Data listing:
==============================
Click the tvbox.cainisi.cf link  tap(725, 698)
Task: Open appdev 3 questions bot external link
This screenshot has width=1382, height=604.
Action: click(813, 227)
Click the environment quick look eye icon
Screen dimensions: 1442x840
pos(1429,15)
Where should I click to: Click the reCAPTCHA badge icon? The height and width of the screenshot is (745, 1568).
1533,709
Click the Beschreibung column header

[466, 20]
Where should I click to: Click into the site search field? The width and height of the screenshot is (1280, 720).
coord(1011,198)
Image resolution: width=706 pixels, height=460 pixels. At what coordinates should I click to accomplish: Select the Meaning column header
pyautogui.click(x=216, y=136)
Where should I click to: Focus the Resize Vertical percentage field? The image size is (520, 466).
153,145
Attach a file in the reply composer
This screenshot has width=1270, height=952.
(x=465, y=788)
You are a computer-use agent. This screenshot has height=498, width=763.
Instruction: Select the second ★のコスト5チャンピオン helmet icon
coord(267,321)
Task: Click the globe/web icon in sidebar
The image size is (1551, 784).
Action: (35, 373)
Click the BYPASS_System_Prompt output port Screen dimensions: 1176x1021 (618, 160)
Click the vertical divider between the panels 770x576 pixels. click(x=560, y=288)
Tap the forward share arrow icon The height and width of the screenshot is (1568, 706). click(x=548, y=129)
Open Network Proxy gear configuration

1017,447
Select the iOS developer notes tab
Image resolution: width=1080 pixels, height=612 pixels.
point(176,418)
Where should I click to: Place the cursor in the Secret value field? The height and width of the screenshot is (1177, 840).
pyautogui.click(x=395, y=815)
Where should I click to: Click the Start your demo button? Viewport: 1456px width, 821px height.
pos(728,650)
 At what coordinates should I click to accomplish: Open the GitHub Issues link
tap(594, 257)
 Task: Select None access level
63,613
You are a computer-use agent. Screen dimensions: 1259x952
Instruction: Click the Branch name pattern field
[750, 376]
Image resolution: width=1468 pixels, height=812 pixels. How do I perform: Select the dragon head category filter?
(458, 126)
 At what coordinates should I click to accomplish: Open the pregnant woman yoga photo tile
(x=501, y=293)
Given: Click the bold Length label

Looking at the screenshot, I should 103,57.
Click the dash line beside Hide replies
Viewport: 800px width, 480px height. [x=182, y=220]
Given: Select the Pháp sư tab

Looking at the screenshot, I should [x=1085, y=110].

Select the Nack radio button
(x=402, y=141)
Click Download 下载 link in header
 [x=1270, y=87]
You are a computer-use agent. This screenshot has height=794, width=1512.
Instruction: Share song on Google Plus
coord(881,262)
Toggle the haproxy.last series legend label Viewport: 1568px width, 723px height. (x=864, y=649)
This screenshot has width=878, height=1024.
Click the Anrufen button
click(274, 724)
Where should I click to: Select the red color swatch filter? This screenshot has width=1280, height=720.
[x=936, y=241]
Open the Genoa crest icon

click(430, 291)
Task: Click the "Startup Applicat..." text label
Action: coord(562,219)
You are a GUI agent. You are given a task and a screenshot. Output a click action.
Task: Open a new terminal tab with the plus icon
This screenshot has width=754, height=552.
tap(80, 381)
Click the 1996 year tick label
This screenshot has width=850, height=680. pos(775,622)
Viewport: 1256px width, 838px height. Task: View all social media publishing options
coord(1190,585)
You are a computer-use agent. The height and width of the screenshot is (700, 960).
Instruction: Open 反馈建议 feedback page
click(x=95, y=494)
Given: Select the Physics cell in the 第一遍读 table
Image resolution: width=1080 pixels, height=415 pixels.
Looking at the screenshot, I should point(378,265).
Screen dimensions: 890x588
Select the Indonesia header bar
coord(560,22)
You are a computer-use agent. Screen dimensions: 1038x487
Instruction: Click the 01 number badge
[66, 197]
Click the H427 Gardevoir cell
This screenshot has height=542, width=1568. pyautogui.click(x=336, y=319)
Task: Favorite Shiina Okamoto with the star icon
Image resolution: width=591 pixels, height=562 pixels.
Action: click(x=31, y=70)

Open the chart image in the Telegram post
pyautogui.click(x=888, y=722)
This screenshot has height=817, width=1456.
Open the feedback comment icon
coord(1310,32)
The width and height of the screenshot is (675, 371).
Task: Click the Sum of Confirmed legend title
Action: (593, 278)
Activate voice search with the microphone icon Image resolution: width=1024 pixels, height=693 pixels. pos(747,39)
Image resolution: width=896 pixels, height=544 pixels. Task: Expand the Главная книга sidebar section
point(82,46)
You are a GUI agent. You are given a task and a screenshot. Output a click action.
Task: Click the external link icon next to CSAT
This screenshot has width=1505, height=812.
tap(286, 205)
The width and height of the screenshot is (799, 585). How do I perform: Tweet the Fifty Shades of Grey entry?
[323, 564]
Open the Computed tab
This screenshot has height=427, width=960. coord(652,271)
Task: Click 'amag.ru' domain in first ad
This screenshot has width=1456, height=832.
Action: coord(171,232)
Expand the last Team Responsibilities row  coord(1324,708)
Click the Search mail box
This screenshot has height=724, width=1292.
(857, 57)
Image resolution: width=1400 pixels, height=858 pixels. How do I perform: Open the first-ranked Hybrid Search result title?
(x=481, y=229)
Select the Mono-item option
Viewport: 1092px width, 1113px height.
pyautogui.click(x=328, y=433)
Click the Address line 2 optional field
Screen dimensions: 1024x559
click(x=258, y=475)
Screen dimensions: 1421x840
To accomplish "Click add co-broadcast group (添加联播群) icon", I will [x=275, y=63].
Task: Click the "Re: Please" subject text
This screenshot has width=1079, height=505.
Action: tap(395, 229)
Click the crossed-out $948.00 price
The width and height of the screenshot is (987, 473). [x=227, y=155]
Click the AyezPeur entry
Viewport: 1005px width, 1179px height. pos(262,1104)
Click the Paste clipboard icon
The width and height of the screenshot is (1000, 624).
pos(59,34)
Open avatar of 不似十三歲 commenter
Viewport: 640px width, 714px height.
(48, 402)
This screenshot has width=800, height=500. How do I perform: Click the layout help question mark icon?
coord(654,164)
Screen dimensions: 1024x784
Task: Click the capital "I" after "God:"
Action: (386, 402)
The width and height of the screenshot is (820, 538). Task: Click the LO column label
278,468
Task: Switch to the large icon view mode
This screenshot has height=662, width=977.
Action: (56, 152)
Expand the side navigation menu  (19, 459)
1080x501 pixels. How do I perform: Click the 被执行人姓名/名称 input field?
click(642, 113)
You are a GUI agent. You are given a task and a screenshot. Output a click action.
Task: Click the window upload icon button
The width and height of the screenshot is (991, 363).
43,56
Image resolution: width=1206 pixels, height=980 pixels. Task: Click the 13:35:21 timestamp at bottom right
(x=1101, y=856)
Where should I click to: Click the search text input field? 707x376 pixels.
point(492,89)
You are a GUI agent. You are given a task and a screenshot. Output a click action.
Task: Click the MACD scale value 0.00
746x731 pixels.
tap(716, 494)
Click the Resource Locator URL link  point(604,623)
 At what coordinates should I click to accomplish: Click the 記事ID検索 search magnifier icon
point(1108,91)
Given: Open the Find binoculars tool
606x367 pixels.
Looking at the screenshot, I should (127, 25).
==============================
* Instructions to follow
Gather every line of the listing above that contains the word "field" and copy each one out in full.

* Expected answer
Where should I click to: Click into the site search field? The width and height of the screenshot is (1280, 720).
Where should I click to: Focus the Resize Vertical percentage field? The image size is (520, 466).
Where should I click to: Place the cursor in the Secret value field? The height and width of the screenshot is (1177, 840).
Instruction: Click the Branch name pattern field
Click the Address line 2 optional field
1080x501 pixels. How do I perform: Click the 被执行人姓名/名称 input field?
Where should I click to: Click the search text input field? 707x376 pixels.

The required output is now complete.